__Document passage__

The second collection labels contains documents as follows:
{
_id : "tree",
targetArticles: [
{
name: "Christmas_tree",
count: 1
},
{
name: "Tree",
count: 166
}
[...]
]
}
The third stemmed-labels is analogous to the labels with its _id being a stemmed version of the root label.
So far, the first collection links serves as a baseline for the two other collections. I group the labels together by their name so that I only do one lookup for every phrase and then I can immiedately get all target articles with one query. Then I use the articles and labels collections in order to:
Look for label with a given name.
Get all articles it might
point to.
Compare the incoming and outcoming links for these
articles.

__Task requirements__
A. Reproduce the passage about the label collections from "So far, the" up to and including "a given name.", word for word.
B. Turn the records from the line with "Viewport: 1568px width, 491px" up to and including the line with "Monday's 11:40 am" into a numbered list, one line per item, skipping blank lines and leaving out the pictures.

__Recorded information__
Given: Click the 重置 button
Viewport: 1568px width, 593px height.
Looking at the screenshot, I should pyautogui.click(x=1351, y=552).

* * *

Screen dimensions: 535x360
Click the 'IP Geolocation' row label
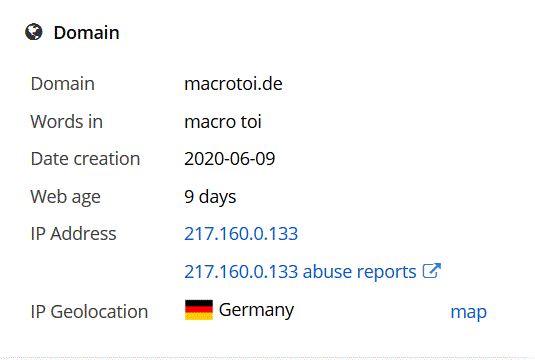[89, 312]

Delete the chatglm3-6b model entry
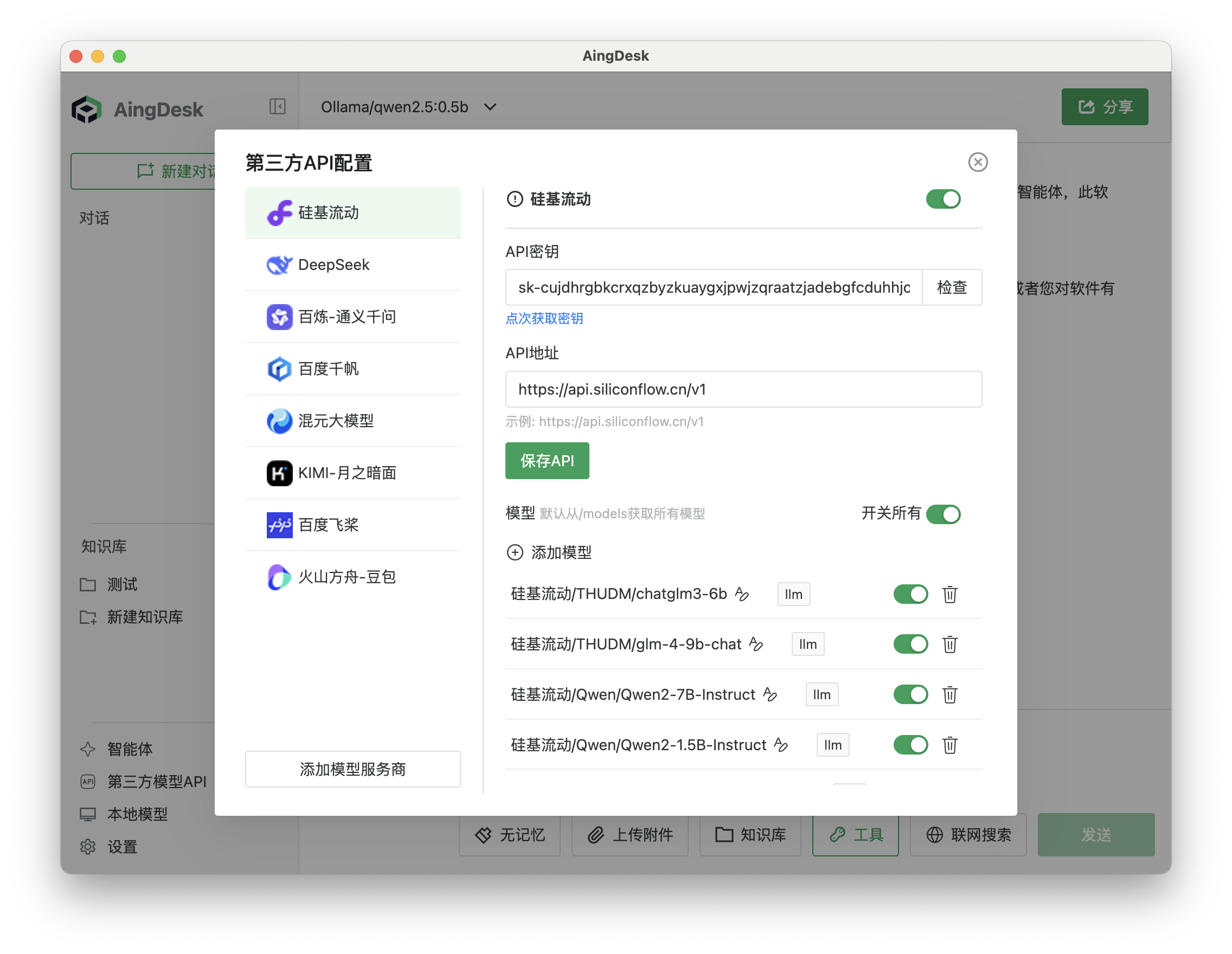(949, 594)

--

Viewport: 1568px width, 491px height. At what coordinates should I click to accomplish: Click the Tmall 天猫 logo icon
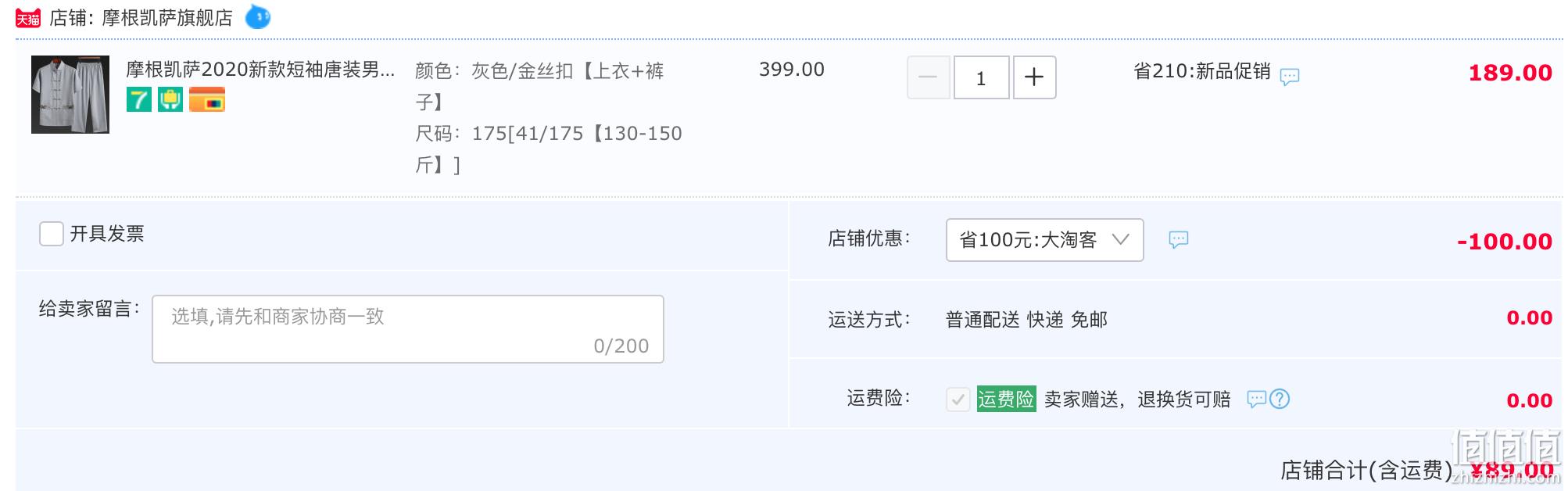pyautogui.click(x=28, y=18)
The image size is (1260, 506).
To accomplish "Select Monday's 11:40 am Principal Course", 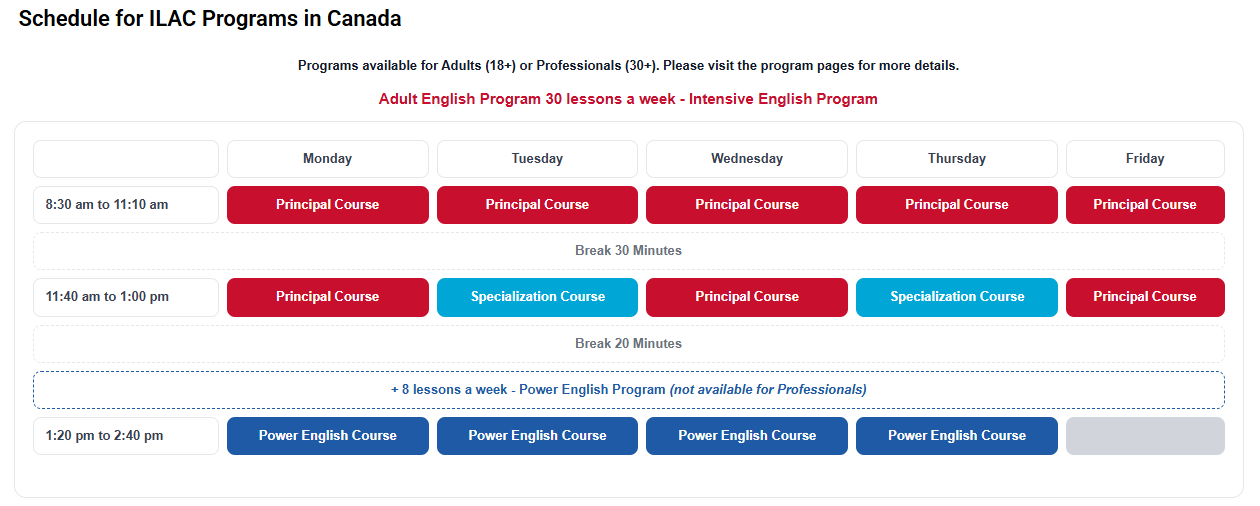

__The solutions__
A.
So far, the first collection links serves as a baseline for the two other collections. I group the labels together by their name so that I only do one lookup for every phrase and then I can immiedately get all target articles with one query. Then I use the articles and labels collections in order to:
Look for label with a given name.

B.
1. Viewport: 1568px width, 491px height. At what coordinates should I click to accomplish: Click the Tmall 天猫 logo icon
2. pyautogui.click(x=28, y=18)
3. The image size is (1260, 506).
4. To accomplish "Select Monday's 11:40 am Principal Course", 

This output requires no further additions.